Unlike WW2, the Vietnam War was hated in America. There was a sense that we had no right there, no business there, that it wasn’t an American issue: although that was a reasonable view, the Vietnam War was not the military's decision or choice. News coverage, never mind saying “media,” rightly damned our government’s foreign policy, but also terribly, viciously, unforgivably damaged our troops for carrying it out. Mantra that reviled the president and young soldiers and drove the president from office, “Hey, hey, LBJ, …” Horrifying nightly news coverage from the nonexistent Front. Songs, anger, condemnation, demonstrations. My Lai. “Good Morning, Vietnam.” Draft, draft lottery, a sense of hopelessness for those sent into the quagmire. Fleeing, escape to Canada. The, for me nearly as unforgivable as the German Holocaust, American citizens toward whom I'll hold contempt until “closed in the sod” as William Alexander Percy’s hymn has it, of blaming and mistreating drafted and bound military personnel for the foreign policy of the American government whom the people elected, both political parties.
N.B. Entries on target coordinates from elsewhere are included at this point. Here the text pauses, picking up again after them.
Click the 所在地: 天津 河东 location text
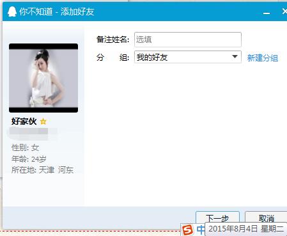This screenshot has width=287, height=236. pos(43,170)
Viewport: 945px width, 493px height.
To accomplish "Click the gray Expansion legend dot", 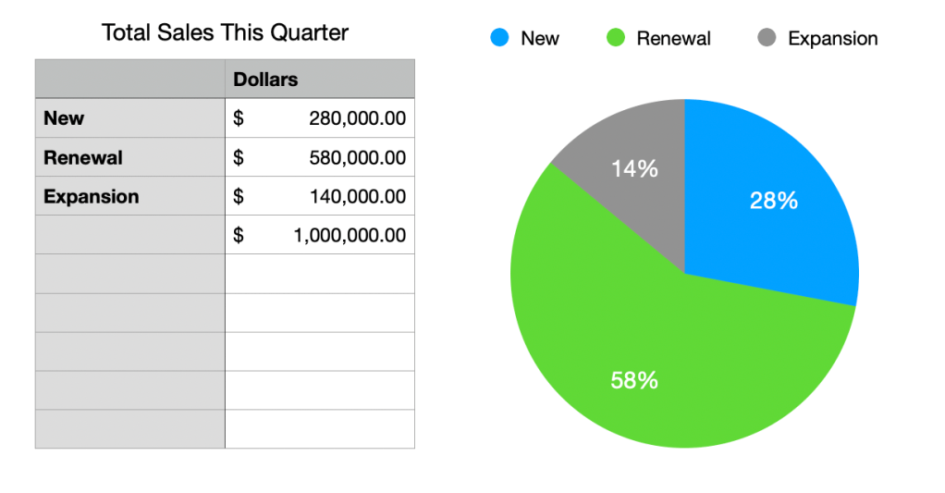I will (x=767, y=39).
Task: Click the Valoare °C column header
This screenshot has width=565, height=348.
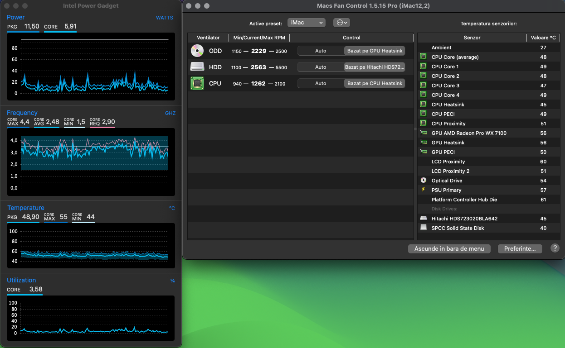Action: click(543, 38)
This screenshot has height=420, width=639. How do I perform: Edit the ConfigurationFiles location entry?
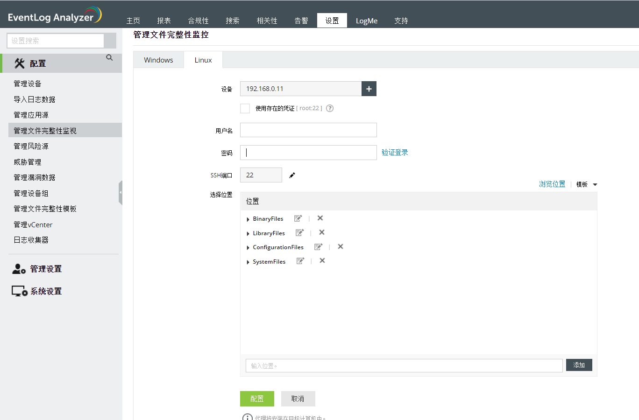[318, 247]
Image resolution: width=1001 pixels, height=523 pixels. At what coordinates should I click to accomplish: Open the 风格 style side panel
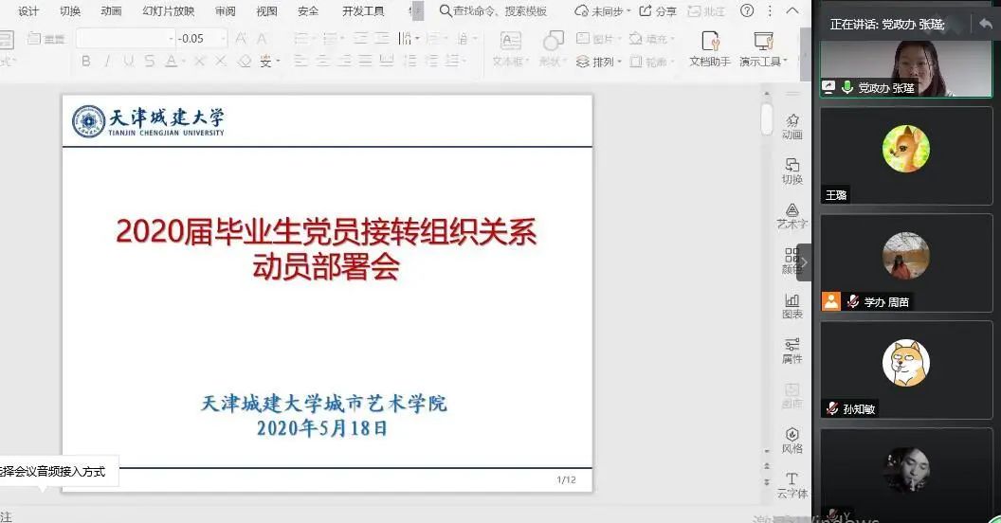[792, 439]
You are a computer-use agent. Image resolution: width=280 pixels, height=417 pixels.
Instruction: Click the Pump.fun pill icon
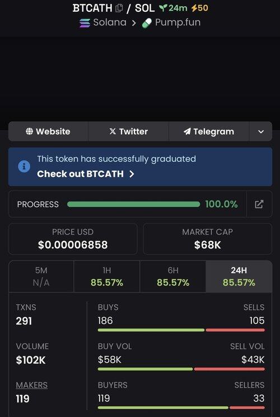147,23
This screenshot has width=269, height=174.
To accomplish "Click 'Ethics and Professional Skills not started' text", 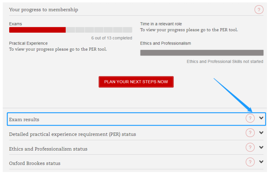I will [x=225, y=62].
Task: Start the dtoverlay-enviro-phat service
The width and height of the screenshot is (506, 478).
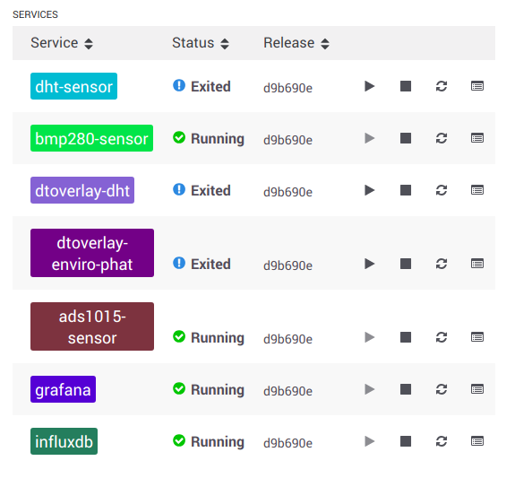Action: pos(370,264)
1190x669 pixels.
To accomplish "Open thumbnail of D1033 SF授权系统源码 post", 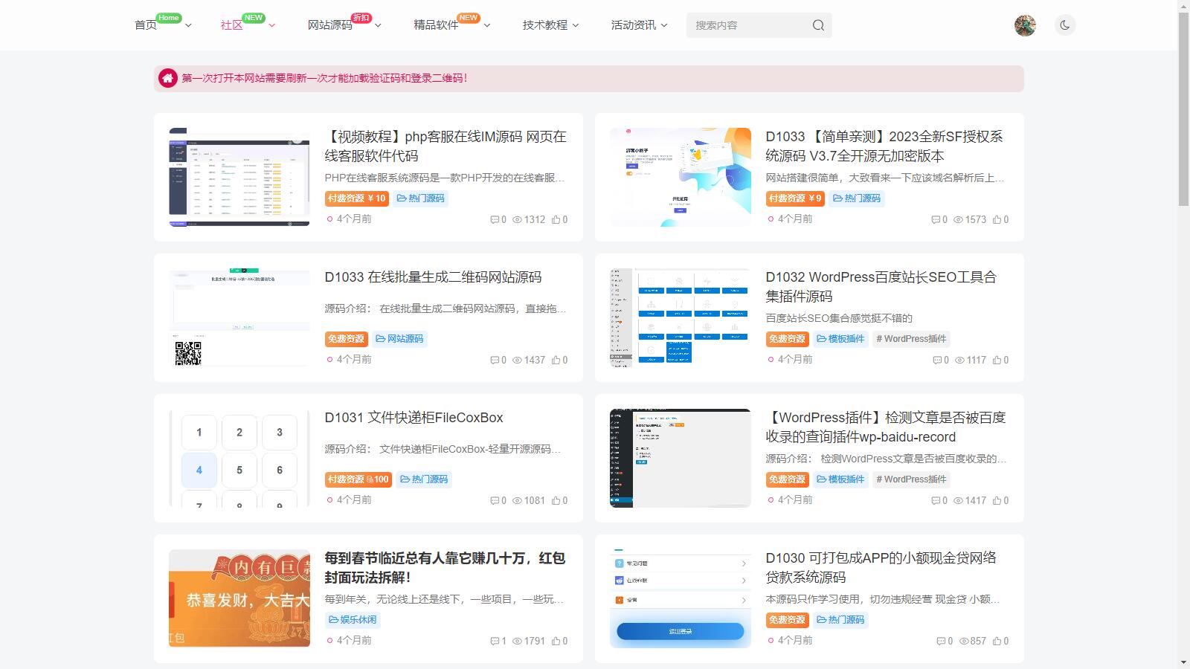I will tap(680, 177).
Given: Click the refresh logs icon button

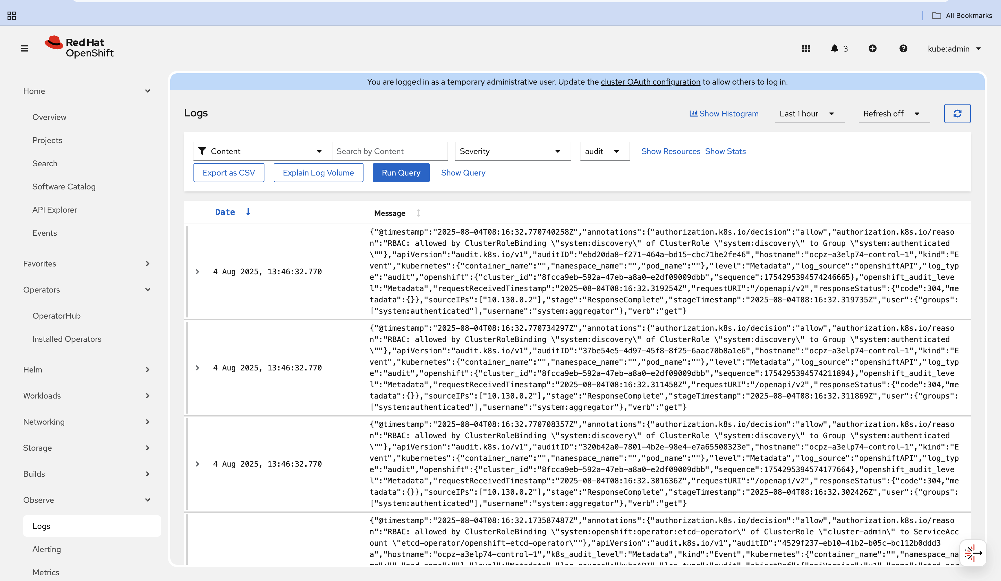Looking at the screenshot, I should coord(957,114).
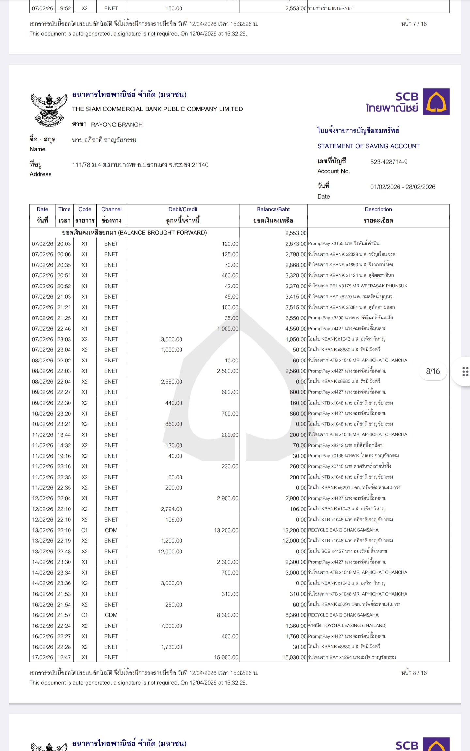Click the STATEMENT OF SAVING ACCOUNT title
Screen dimensions: 470x751
(368, 146)
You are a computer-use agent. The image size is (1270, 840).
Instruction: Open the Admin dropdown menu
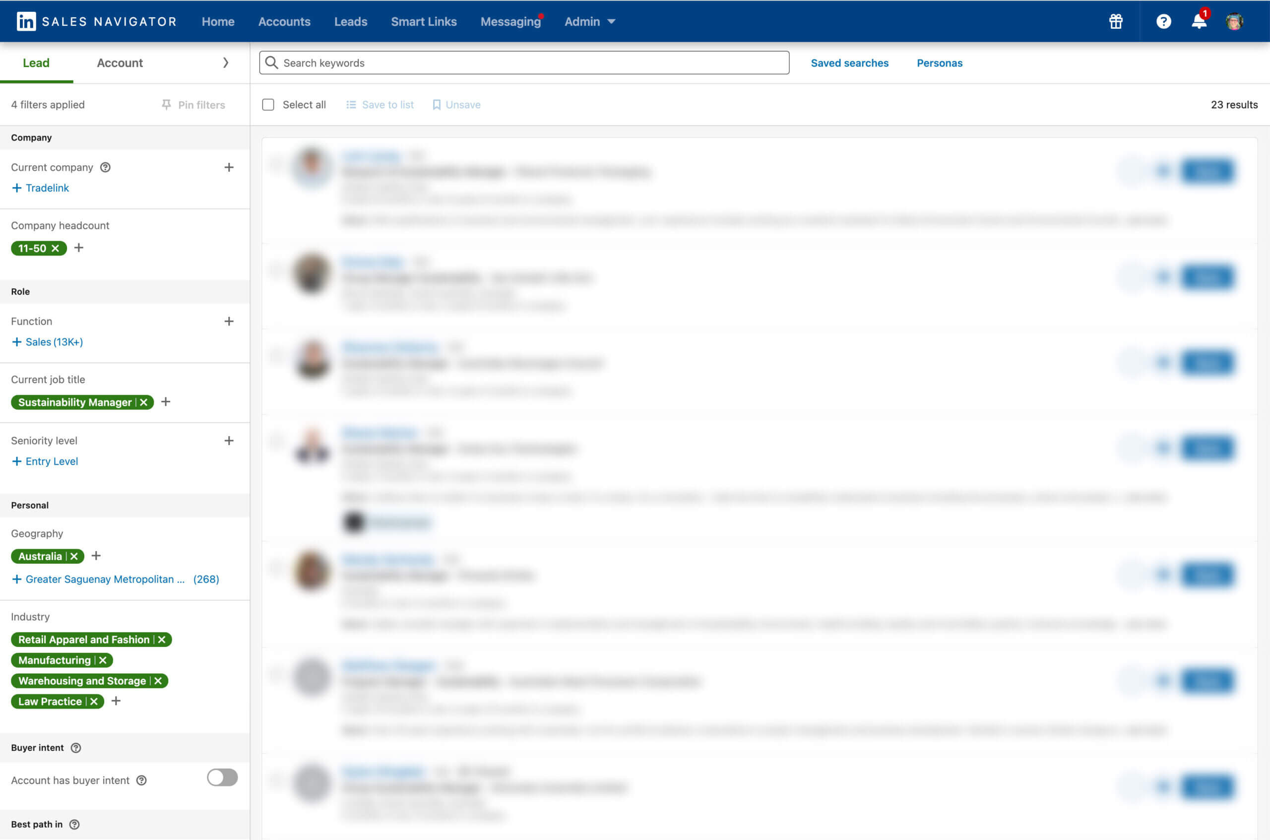pos(588,21)
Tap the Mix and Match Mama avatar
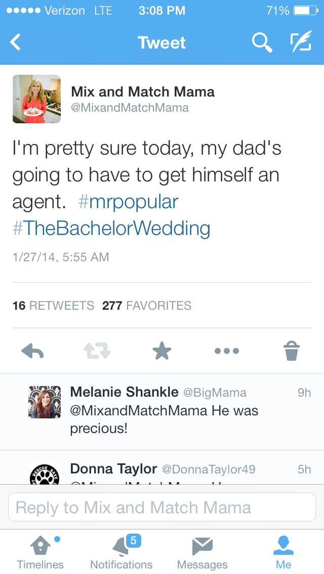The height and width of the screenshot is (574, 324). tap(36, 99)
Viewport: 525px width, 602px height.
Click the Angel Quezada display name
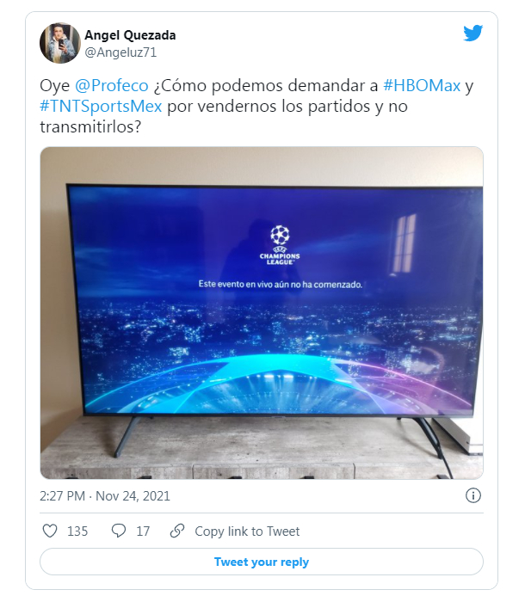point(130,35)

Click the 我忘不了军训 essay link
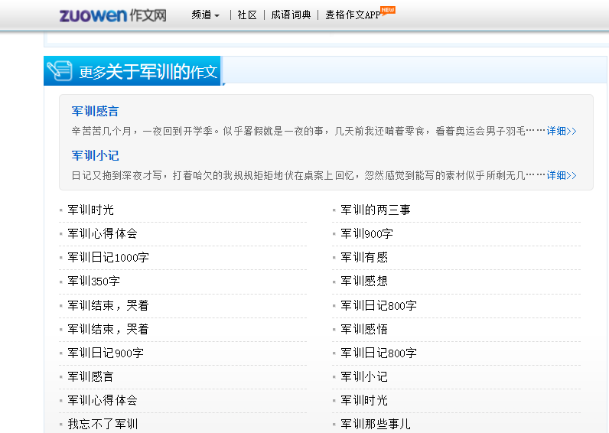[103, 424]
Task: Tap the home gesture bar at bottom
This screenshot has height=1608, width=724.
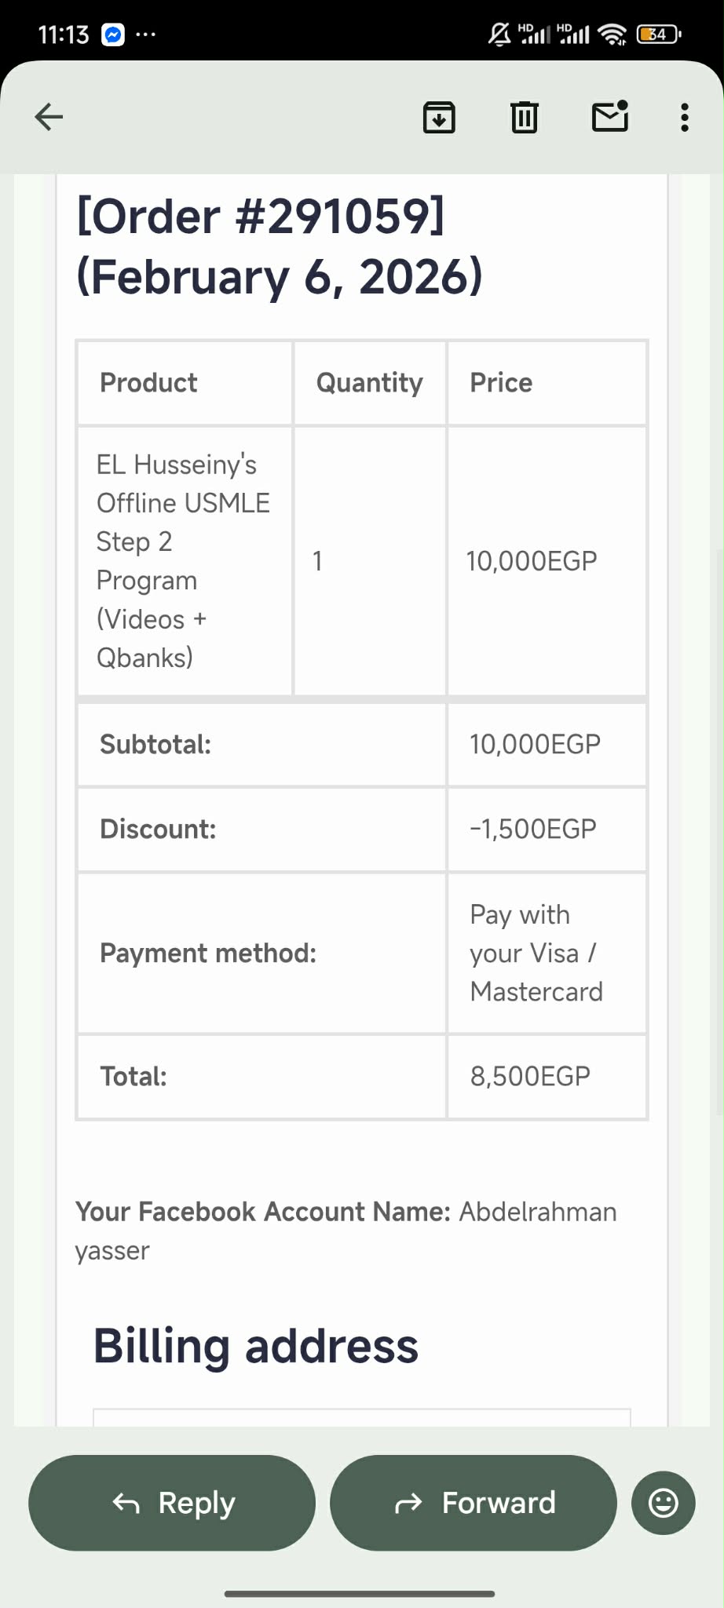Action: (x=360, y=1593)
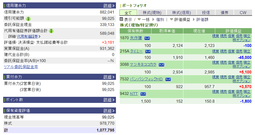Open the NTT stock name link

pyautogui.click(x=134, y=94)
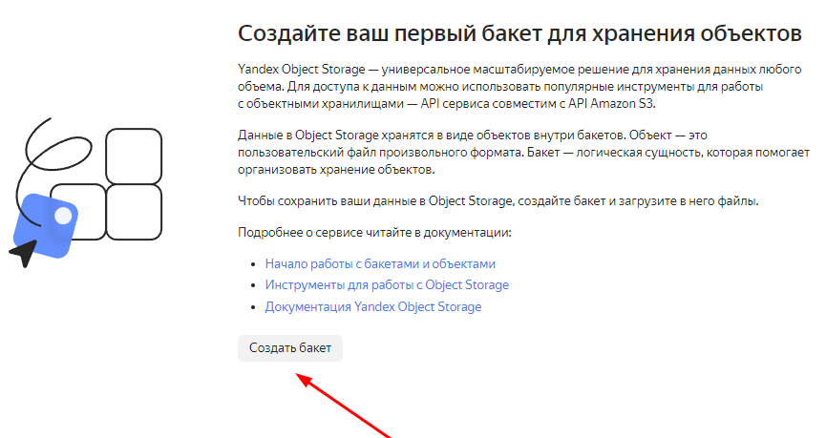
Task: Click bullet before Инструменты для работы link
Action: (253, 286)
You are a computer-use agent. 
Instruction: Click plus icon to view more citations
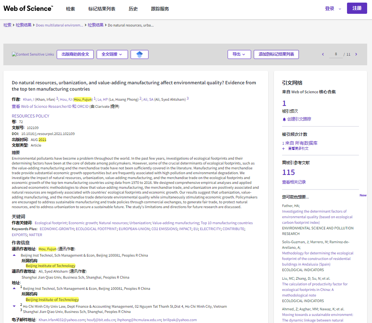(x=284, y=148)
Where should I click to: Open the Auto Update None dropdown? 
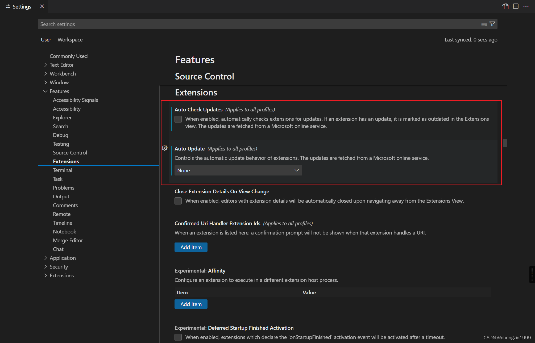pos(238,170)
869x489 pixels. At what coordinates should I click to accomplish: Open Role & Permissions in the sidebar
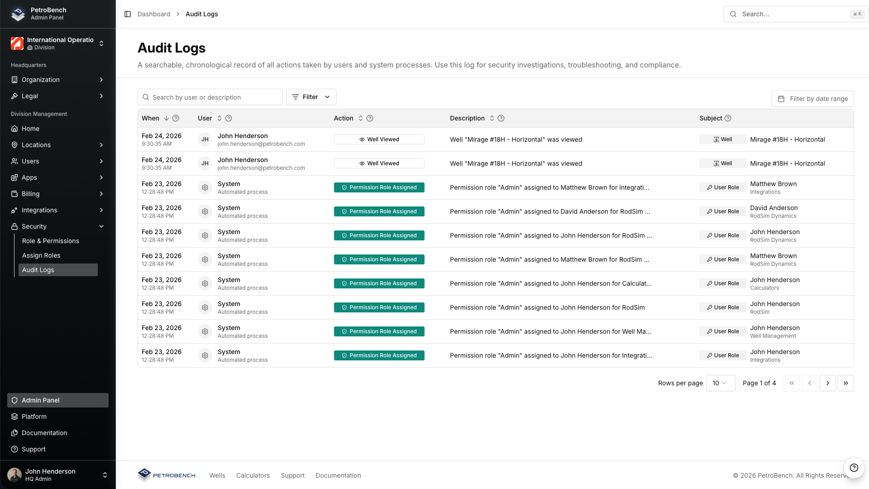50,241
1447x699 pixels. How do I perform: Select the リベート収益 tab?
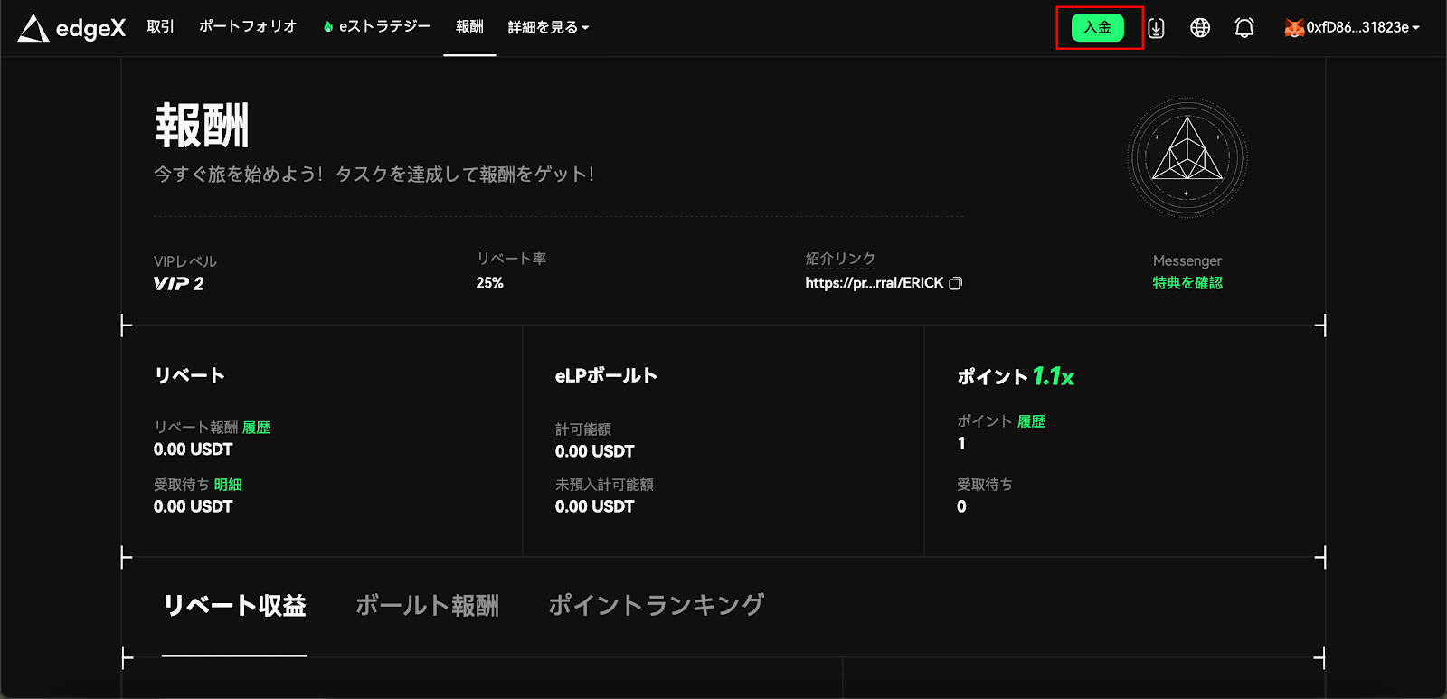point(234,605)
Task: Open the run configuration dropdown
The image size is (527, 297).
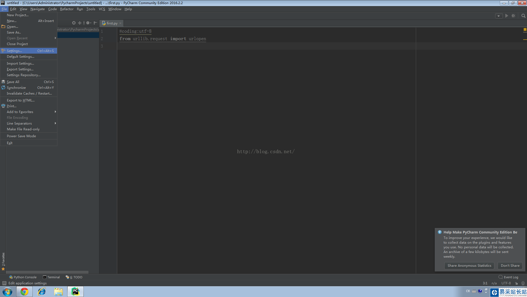Action: [x=499, y=16]
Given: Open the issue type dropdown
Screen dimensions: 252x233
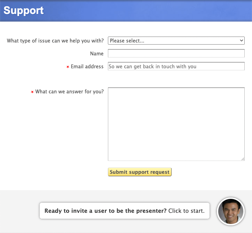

Military force, which should only be used when vital national interest is at stake, is an instrument of foreign policy of government elected by the people: those too thick to understand this and who condemn the military in their ignorance are so beneath contempt as to be unworthy of conversation, forgiveness, reconciliation, friendship, association. 



A most contemptible suggestion I have encountered is an escapist appropriation “Jesus was a pacifist.” What a crock. Jesus was a man of his era, an age of slavery that he accepted, of military conquest and occupation to which he obediently submitted and never objected: to say Jesus was a pacifist is to attach to him not himself but a modernist ignorance of distant ages. Especially does it happen as mainline Christian seminaries tilt into certitudinous leftist extremism: to be shunned, the lot. 

Repressed, last Sunday’s headline article stirred it all up again, brought it all back. Who was against the U S Government at the time, so was I, a military officer. Who was against us at the time, don’t come near, my scabbed and scarred over contempt is scraped raw. Finally and moreover, that what the nation ought have learned from the foreign policy that was the Vietnam War, America has learned nothing. Nothing, nothing, nothing, nothing, nothing.  



"Never again" is a dream, a myth, as we live it all again immeasurably, infinitely worse, longer, horrific, more costly.